Even more spectacular than this wall is the now heavily damaged Temple of the Sun. The stones here, most in a state of disarray, are made of pink granite. In the whole complex of Ollantaytambo, a site that takes up hundreds of acres, only here do we find pink granite, aside from individual Herculean blocks, clearly originally from here, that lay on the valley floor, far below.

Some of the pink granite stones are 15 feet long, and 6 feet high and deep. Conventional archaeologists suggest that this was an Inca project which was abandoned before the arrival of the Spanish, but it takes little or no imagination to see that a cataclysm had destroyed what was once an intact temple.

Far off to the right of the terraces, away from where most tourists venture to spend time, is the Temple of the Condor. This andesite rock face, at least 200 feet high, takes the form of a giant bird, complete with head, beak, neck, and wing. It could very be a natural formation, but what is not are the multiple Hanan Pacha “cut outs” and “stairways” that literally cover the area.

Also, at the base are the scattered stone remains of different buildings, long ago destroyed. And I mean destroyed, not damaged. The archaeologists, unable to figure out which block goes where, have simply stacked these stones in neat piles. Some are andesite, and others basalt. Many are simple yet finely finished, while others have impressions or large square notches which remind one of the ruins of Puma punku, back in Bolivia.
So was all of this conceived and built during the time of the Inca, from about 1200 to 1532 AD, when the Spanish arrived. Hardly.


And finally, let us visit the crown jewel of all of the Inca`s great accomplishments, or at least the most lauded, Machu Picchu. Again, conventional knowledge states that this great and lofty citadel was built, exclusively, by Sapa Inca Pachacutec, over the course of his reign of perhaps 30 years.

If the above is true, then why are there explicit examples of Hanan Pacha and Uran Pacha there, and strategically placed. Like many ancient cities or large sacred places, it is easy to see where the first constructions of Machu Picchu are.

The Intihuatana, or Hitching Post of the Sun is not simply a finely shaped large piece of stone. It is the highest example of exposed bedrock in the area, and clearly Hanan Pacha. Also, the interior of the Temple of the Sun, which is nearby, has all of the hall marks of being either Hanan Pacha, or Uran Pacha at the latest. It is exposed bedrock with the same type of moulded depressions that one finds at Sachsayhuaman.
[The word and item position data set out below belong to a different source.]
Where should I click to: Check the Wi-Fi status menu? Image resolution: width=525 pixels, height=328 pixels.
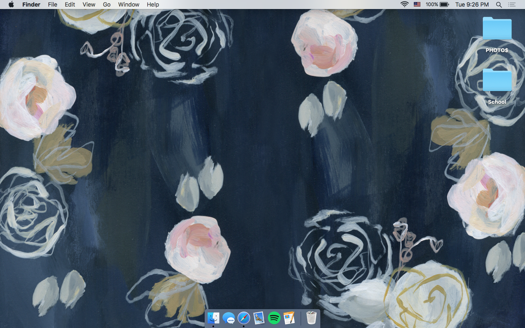[x=404, y=5]
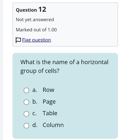Click the flag icon beside Flag question
120x140 pixels.
click(x=18, y=40)
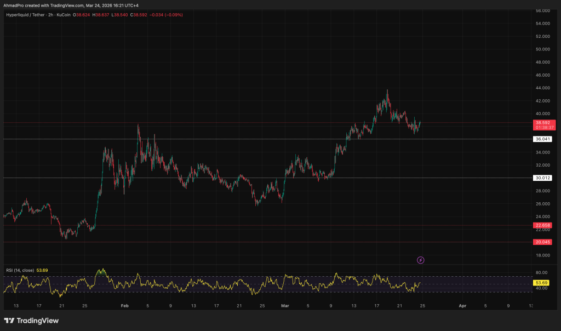Image resolution: width=561 pixels, height=331 pixels.
Task: Click the yellow RSI value label 53.69
Action: coord(542,283)
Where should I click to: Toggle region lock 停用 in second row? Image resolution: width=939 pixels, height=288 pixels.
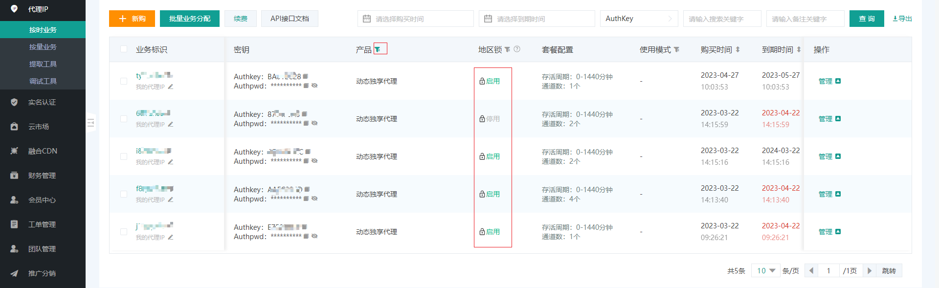click(490, 119)
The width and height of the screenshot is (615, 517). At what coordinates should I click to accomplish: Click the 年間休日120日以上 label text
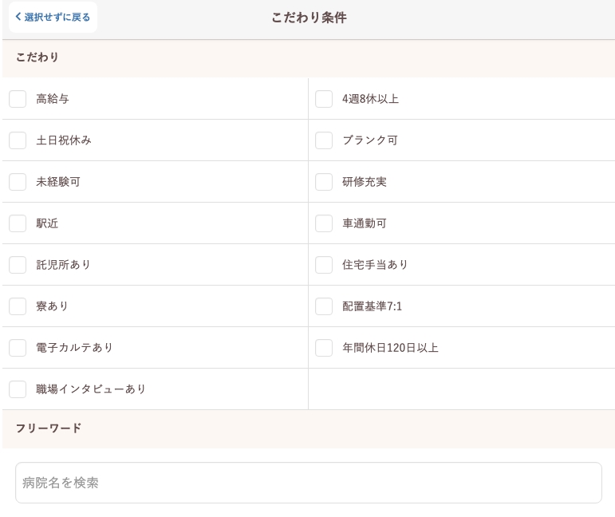point(390,348)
Surrounding both the Intihuatana and the Temple of the Sun`s core are the finest wall constructions to be found at Machu Picchu. The stone is white granite, as is most of the whole city, and here the stones, some 10 feet long and 8 feet high, at the base of the Intihuatana, fit perfectly together. The farther one goes from these two famous constructions, in general, the poorer the craftsmanship.
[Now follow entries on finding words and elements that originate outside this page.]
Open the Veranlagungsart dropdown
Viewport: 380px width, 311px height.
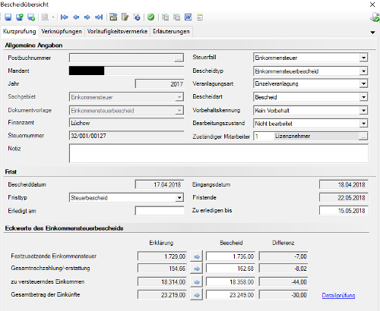pyautogui.click(x=363, y=83)
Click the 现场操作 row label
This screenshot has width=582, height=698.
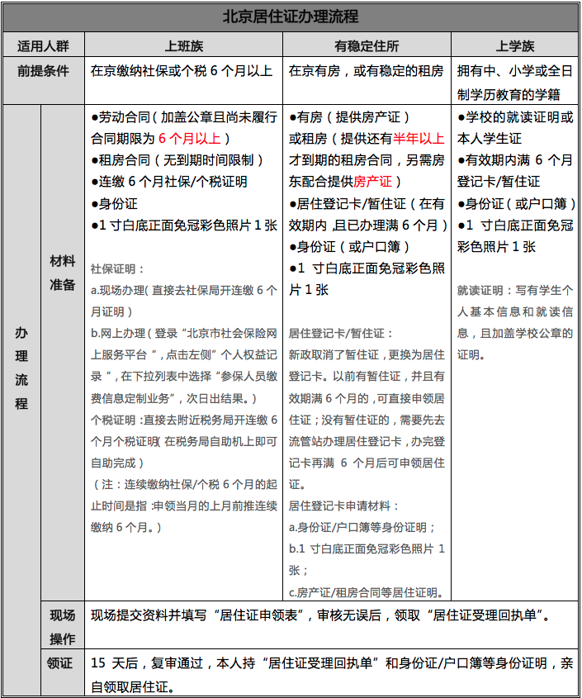coord(62,626)
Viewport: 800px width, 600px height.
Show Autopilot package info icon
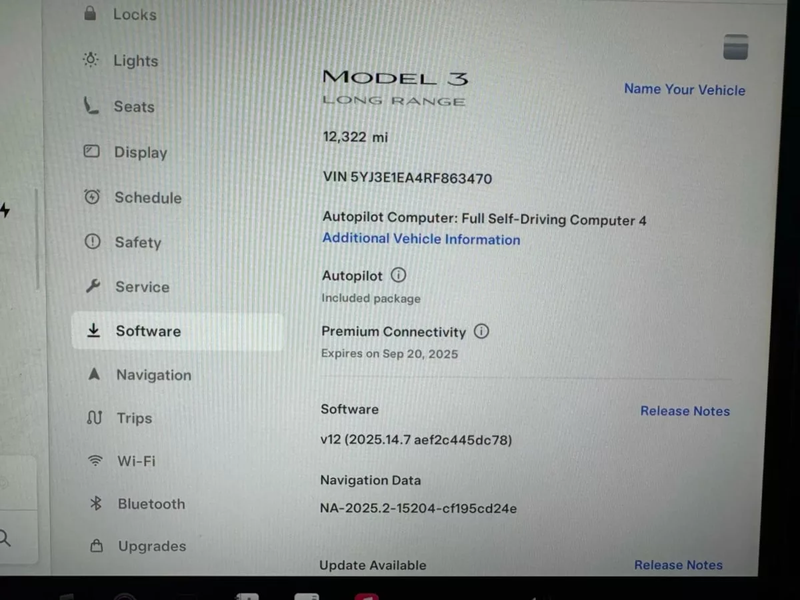pos(398,275)
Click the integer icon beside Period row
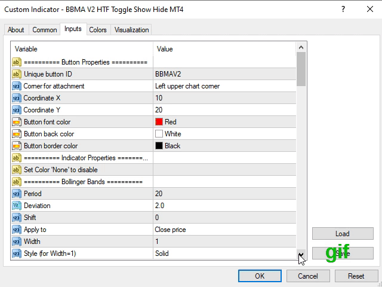 (x=16, y=194)
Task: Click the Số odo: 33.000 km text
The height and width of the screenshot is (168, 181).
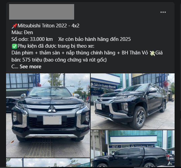Action: pyautogui.click(x=32, y=39)
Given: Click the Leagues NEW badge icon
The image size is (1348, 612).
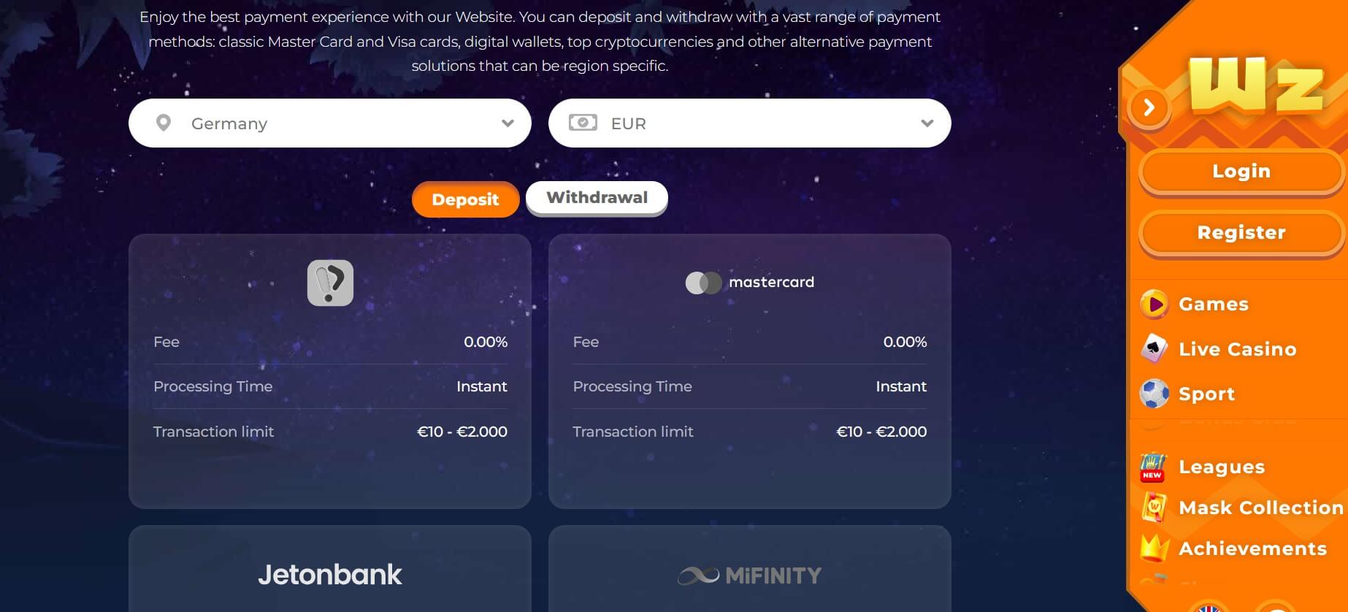Looking at the screenshot, I should tap(1154, 467).
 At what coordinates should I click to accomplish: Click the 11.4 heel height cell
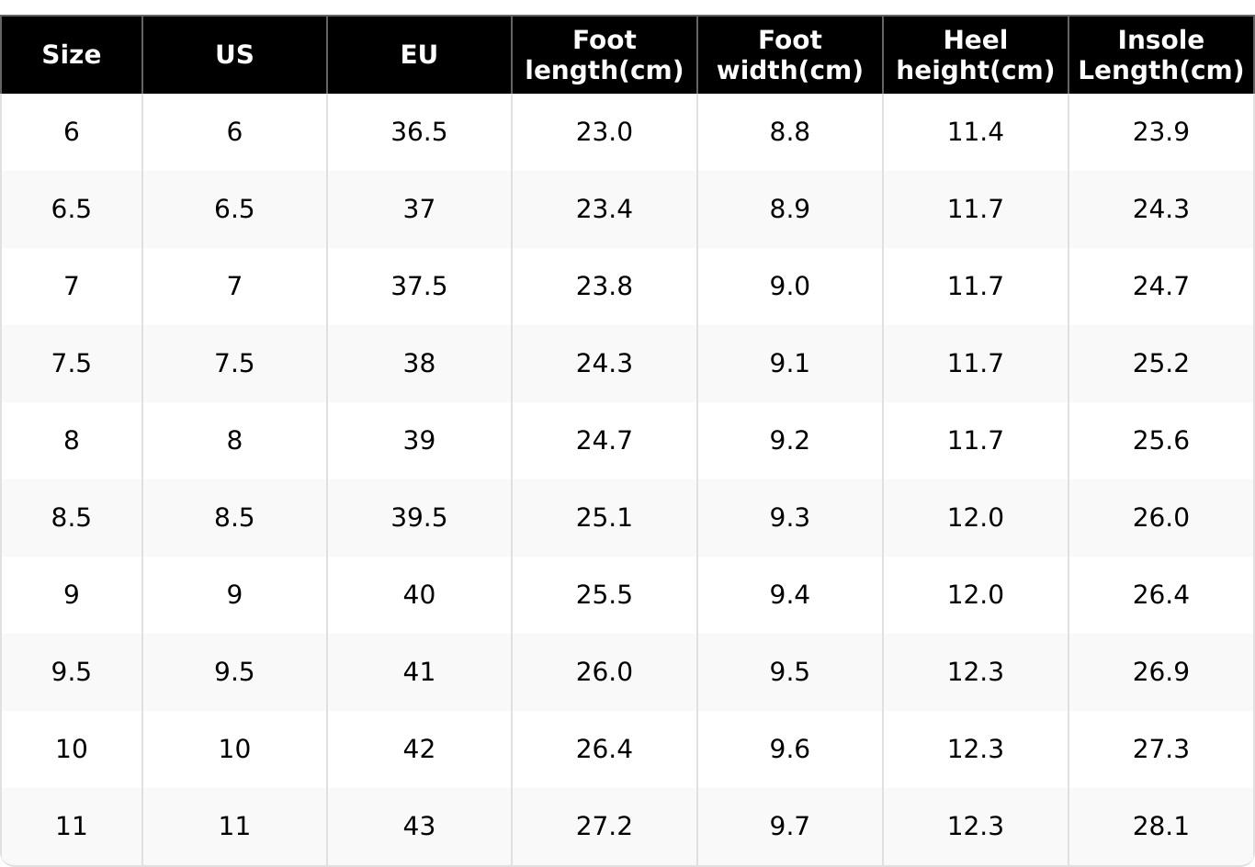tap(975, 132)
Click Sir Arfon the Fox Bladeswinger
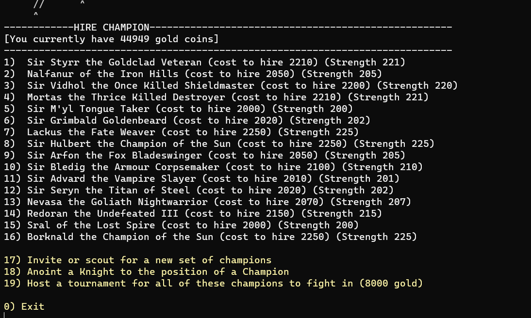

It is not hard to theorize that the Intihuatana and Temple of the Sun, as well as the Temple of the Condor which is not far away, form the early nucleus of this complex, and are far more ancient than most archaeologists believe. Like any major sacred place, later cultures came and added to it. In the case of the Inca, the last of its inhabitants, the huge system of agricutural terraces and most of the houses were most likely built under the watchful eye of Pachacutec.

In the next paper I would like to more deeply probe into Ollantaytambo, because this place, which very much takes a back seat to Machu Picchu in the eyes of scholars and the general public alike, holds deep secrets about the Inca and their origins as a distinct people.

The early writer Fernando de Montesinos, much maligned by his contemporaries, may hold keys to the early stages of the Inca. According to him, more than 60 rulers, in succession, called Amautas, preceded Manco capac, who is commonly thought of as the first Sapa Inca; the one who left the Titicaca region about 1000 AD and founded Cuzco about 1200 AD.

The Amautas did not live in Cuzco, according to Montesinos, but at Ollantaytambo, whose original name was House of the Dawn.